World-leading neutrino detector begins operation in Guangdong

The world's largest transparent spherical neutrino detector has completed liquid filling and begun data taking in Jiangmen, Guangdong province, marking a significant step in frontier studies of particle physics, astrophysics and cosmology.

Located 700 meters underground, the Jiangmen Underground Neutrino Observatory, or JUNO, detects neutrinos produced 53 kilometers away by the Taishan and Yangjiang nuclear power plants and measures their energy spectrum with record precision. The location provides a unique opportunity to determine the neutrino mass ordering, the primary goal of this experiment.

Neutrinos are known as "ghost particles" because of their elusive nature and the role they play in unraveling cosmic mysteries.

"The completion and operation of the JUNO detector mark a historic milestone, as it is the first major scientific facility of its scale and precision dedicated to neutrino research worldwide. JUNO will enable us to answer fundamental questions about the nature of matter and the universe," said Wang Yifang, an academician at the Chinese Academy of Sciences.

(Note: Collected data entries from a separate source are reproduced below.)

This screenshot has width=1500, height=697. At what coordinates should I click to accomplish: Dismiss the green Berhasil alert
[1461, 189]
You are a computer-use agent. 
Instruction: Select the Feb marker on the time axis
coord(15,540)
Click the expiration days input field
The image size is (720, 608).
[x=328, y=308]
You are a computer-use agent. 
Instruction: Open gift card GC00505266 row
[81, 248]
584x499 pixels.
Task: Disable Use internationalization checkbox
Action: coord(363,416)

JUNO's liquid scintillator volume is 20 times greater than the next best liquid scintillator neutrino detector. Its determination of the mass ordering is independent of matter effects in the Earth and largely free of parameter degeneracies, enabling a threefold increase in photoelectron yield and achieving an unprecedented energy resolution of 3 percent.

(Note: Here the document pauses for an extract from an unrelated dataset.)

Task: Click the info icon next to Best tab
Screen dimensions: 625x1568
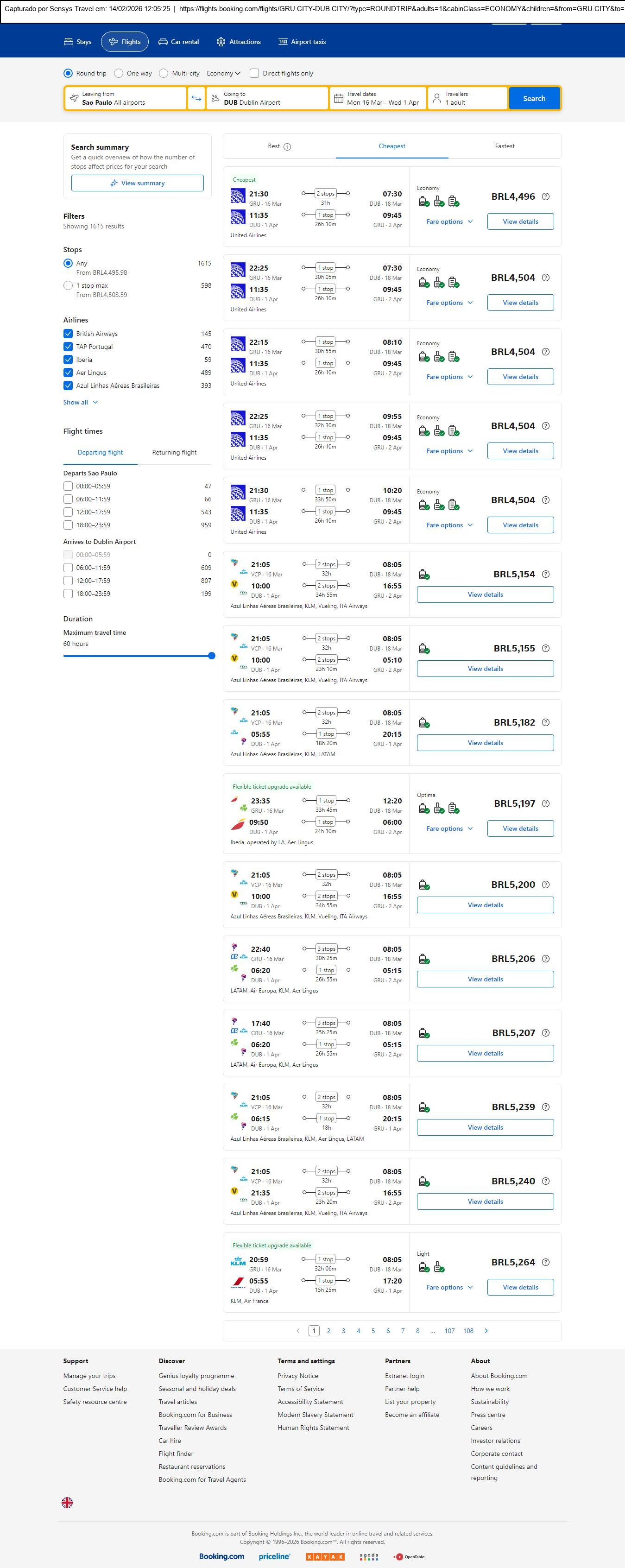Action: coord(287,147)
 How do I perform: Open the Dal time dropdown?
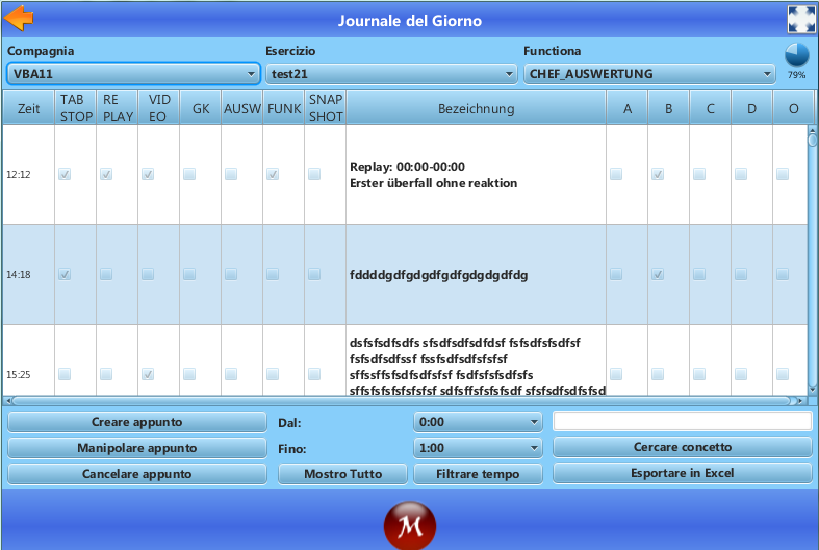tap(478, 422)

Li Yufeng, a researcher at the Institute of High Energy Physics of the academy, said JUNO is designed to determine the mass ordering of the three neutrino types, whose total mass is less than 0.12 electron volt, or about one-millionth of an electron's mass. The nearly massless nature of neutrinos makes them challenging to study, yet understanding them may help explain mysteries of atomic composition and cosmic evolution.

Underground construction began in 2015. JUNO started filling 60,000 metric tons of ultrapure water in December, and over the past six months, 20,000 tons of liquid scintillator have been filled into a 35.4-meter diameter acrylic sphere located at the center of a 44-meter-deep water pool. The sphere is surrounded by 45,000 photomultiplier tubes, and the liquid scintillator displaced the water during filling.

"When neutrinos pass through, they sometimes interact with nuclei or electrons, creating charged particles. These particles excite the scintillator molecules, emitting faint flashes of light called scintillation photons," Li said.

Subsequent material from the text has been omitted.